GOAL OF THE EXERCISE:
Filter the lines below, copying out each one that contains the string "provided".

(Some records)

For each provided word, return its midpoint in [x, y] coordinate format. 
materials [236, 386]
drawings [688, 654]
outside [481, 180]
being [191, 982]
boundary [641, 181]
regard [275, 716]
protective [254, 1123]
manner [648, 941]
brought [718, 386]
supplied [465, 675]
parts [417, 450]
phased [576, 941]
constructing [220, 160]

PROBLEM SOLUTION:
For each provided word, return its midpoint in [x, y] coordinate format. 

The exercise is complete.